Heather Champion, a senior faculty member with CCL’s Evaluation Center, recently completed an evaluation of Youth LINKS, a virtual cultural exchange program between youth in the United States and Afghanistan. Global Nomads Group, a U.S. nonprofit, in collaboration with the School of Leadership Afghanistan, hosted the program.
Global Nomads Group is an international NGO whose mission is to foster dialogue and understanding among the world’s youth.
The focus groups included the use of Visual Explorer, a tool developed by the Center for Creative Leadership designed to support collaborative, creative conversations in a wide variety of situations to help develop ideas and insights into useful dialogue. Nine questions were asked to assess the impact they experienced from participating in the program. Also assessed were the extent to which they discussed the program with other students, family, and other community members; what they learned about the US/Afghanistan; … and factors that supported and barriers that prevented greater impact.
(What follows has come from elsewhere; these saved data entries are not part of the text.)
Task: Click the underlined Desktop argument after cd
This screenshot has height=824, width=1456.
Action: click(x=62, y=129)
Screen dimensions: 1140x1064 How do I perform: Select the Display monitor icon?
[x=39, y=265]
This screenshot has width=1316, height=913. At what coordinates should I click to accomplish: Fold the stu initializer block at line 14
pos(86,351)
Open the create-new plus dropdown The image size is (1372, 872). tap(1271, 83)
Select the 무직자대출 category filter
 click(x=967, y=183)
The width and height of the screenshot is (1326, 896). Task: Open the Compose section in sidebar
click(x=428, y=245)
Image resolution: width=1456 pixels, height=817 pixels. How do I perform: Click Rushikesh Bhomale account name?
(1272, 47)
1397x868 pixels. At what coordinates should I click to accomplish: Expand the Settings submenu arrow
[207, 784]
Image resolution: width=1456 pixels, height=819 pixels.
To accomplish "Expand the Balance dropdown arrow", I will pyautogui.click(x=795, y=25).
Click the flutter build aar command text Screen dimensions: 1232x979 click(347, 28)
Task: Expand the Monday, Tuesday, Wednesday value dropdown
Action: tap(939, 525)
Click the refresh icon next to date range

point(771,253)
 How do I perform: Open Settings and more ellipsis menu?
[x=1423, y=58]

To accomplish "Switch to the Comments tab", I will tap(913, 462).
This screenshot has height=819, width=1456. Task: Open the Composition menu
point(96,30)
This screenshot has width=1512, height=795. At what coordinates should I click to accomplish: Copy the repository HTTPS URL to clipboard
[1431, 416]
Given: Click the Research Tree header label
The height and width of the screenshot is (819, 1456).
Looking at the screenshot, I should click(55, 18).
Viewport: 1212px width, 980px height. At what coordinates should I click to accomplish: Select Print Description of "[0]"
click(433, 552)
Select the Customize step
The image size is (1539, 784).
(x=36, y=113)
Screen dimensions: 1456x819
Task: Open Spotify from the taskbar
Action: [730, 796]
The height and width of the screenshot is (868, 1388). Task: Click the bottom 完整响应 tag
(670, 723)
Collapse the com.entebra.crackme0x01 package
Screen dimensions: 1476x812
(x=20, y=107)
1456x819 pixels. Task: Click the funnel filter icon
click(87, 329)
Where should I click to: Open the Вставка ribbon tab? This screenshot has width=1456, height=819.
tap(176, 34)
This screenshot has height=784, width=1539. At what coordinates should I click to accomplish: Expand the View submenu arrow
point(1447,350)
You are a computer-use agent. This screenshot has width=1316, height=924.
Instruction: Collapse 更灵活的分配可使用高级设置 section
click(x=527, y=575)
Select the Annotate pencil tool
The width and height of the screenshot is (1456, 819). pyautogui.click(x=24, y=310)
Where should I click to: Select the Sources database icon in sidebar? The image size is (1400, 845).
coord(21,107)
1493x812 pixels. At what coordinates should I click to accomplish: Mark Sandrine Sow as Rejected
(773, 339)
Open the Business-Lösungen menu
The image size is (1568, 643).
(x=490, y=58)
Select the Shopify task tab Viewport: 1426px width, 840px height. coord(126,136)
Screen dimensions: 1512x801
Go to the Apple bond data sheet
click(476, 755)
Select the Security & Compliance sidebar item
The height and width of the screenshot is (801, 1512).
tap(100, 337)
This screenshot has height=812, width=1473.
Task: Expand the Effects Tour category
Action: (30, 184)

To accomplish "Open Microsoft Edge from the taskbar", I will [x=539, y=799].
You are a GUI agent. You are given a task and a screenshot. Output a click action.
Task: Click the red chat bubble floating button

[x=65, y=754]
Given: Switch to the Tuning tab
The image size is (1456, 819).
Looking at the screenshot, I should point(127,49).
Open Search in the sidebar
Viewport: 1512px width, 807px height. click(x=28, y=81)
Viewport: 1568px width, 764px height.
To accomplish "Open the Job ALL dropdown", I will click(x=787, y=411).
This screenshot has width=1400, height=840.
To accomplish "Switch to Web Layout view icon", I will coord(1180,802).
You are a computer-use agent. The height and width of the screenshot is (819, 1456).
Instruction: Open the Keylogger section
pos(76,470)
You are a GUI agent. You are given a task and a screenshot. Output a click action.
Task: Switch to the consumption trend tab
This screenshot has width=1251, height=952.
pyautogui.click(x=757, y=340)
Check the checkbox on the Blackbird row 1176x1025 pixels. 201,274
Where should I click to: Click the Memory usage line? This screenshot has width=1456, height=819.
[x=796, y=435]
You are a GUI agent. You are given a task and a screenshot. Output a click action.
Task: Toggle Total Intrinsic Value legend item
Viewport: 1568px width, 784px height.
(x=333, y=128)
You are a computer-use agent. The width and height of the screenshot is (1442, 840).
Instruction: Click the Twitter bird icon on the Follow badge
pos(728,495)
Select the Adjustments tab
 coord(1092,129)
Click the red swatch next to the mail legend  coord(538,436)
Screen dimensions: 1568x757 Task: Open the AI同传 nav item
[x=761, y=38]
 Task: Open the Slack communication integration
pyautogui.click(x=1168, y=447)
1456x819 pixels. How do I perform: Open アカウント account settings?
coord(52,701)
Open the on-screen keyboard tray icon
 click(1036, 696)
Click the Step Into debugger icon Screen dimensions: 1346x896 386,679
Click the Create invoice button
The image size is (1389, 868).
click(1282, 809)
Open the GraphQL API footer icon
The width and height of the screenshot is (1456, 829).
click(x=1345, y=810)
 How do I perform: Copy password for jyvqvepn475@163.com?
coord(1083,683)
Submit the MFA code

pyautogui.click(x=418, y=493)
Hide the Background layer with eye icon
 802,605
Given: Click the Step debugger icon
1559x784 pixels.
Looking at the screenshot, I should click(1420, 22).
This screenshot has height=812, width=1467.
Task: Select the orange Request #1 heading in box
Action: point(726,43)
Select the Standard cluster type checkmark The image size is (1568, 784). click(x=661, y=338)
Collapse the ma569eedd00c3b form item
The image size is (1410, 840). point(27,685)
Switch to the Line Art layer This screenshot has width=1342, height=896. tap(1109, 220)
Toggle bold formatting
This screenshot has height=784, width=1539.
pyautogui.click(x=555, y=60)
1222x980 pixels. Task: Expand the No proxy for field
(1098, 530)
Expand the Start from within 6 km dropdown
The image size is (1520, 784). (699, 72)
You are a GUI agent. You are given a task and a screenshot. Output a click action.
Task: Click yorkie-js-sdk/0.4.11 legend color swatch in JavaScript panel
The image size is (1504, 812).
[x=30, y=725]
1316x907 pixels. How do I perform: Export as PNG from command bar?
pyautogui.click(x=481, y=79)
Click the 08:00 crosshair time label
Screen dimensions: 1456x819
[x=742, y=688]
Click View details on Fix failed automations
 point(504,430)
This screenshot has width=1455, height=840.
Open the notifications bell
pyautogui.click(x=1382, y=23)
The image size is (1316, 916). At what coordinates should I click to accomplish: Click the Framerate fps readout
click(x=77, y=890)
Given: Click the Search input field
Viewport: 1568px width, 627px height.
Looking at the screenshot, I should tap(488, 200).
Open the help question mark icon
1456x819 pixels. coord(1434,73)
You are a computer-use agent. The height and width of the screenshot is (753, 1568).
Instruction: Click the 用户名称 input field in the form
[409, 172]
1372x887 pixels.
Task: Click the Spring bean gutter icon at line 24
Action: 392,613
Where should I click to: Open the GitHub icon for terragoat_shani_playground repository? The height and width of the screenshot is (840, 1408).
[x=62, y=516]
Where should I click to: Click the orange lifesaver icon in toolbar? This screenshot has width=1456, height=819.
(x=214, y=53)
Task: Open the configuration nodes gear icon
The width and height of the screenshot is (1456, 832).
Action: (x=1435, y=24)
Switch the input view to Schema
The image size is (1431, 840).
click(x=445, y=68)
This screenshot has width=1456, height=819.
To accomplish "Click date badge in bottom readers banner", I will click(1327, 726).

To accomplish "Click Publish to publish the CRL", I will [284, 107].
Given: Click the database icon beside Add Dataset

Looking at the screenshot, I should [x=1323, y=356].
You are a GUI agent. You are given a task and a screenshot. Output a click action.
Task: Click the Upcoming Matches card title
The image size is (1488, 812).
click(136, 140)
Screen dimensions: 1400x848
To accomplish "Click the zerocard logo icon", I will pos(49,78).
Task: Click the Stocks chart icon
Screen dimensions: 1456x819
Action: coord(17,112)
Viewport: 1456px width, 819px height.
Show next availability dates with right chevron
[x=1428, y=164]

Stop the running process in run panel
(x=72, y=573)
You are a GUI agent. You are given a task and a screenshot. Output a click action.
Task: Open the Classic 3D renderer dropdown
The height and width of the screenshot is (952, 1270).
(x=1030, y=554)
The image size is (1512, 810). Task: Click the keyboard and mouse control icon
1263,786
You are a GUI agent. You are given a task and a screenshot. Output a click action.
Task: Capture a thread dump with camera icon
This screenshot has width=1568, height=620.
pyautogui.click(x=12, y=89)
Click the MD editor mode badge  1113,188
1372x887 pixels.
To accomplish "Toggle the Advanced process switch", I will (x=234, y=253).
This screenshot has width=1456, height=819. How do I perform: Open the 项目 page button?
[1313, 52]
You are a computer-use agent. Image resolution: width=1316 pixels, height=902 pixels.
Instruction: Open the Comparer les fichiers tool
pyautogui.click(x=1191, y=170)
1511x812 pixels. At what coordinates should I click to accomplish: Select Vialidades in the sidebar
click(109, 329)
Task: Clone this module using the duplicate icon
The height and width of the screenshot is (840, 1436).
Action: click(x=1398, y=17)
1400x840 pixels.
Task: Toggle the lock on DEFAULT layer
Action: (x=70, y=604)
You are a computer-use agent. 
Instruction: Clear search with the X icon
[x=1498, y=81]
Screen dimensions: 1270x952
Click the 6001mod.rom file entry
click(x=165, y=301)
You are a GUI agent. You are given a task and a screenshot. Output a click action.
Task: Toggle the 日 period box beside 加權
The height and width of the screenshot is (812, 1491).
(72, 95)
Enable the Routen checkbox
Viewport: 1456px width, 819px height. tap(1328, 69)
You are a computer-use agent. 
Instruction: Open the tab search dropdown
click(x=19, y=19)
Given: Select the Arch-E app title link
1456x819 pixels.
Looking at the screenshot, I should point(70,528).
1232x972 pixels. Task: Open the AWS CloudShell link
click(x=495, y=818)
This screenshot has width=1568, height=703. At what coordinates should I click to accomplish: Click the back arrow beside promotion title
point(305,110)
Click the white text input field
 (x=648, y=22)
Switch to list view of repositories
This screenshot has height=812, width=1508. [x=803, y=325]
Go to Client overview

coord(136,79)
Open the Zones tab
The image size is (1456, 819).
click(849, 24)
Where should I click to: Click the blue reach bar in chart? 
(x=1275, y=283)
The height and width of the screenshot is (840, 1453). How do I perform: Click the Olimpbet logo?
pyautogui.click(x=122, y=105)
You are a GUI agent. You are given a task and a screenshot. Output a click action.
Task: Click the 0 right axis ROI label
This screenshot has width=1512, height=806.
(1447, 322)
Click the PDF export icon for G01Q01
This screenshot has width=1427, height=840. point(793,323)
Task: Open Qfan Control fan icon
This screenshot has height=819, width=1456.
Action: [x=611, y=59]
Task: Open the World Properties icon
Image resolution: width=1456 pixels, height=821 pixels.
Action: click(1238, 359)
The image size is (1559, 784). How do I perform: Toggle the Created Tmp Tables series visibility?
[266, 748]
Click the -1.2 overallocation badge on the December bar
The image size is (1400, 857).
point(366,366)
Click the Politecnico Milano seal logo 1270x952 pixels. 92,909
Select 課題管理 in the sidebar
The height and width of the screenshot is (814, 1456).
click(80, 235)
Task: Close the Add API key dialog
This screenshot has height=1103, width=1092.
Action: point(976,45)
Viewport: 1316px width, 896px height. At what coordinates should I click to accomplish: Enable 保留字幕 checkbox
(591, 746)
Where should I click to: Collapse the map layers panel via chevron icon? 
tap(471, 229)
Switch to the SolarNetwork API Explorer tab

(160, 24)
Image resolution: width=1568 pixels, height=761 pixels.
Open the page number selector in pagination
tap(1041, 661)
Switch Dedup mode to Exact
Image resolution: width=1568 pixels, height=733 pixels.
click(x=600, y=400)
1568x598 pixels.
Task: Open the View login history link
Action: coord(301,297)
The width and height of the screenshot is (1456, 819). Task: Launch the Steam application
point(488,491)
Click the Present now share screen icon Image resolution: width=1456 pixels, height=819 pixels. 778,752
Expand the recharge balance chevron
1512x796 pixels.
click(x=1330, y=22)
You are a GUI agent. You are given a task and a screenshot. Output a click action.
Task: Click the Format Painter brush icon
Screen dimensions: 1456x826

Six middle and high schools from a cross the U.S. were paired with six middle and high schools in Afghanistan.
The evaluation included a survey of the students, interviews with the teachers who facilitated the program at each school and focus groups with the students in both the U.S. and Afghanistan. A local evaluator implemented the evaluation in Afghanistan. Students participated in a nine-month curriculum that focused on cultural sensitivity, media literacy and civic engagement, and included six video conferences where students could interact with each other.
A unique aspect of this evaluation was the incorporation of Visual Explorer (VE) into the focus groups. Students picked a VE card that represented the impact they experienced from participating in the program. The use of Visual Explorer was a powerful and engaging component of both the U.S. and Afghan focus groups.
There was evidence of impact in the all three of the areas targeted: cultural sensitivity, media literacy, and civic engagement. The greatest impact reported by both Afghan and US youth was greater unity and solidarity and an increase in media literacy. Additionally, Afghan youth reported being encouraged to continue their formal education (not always highly valued in Afghanistan, particularly for women), being inspired to help develop their country, an increase in confidence, and recognition of the benefits of team work. U.S. youth also reported an increase in cultural awareness and an appreciation of diverse perspectives.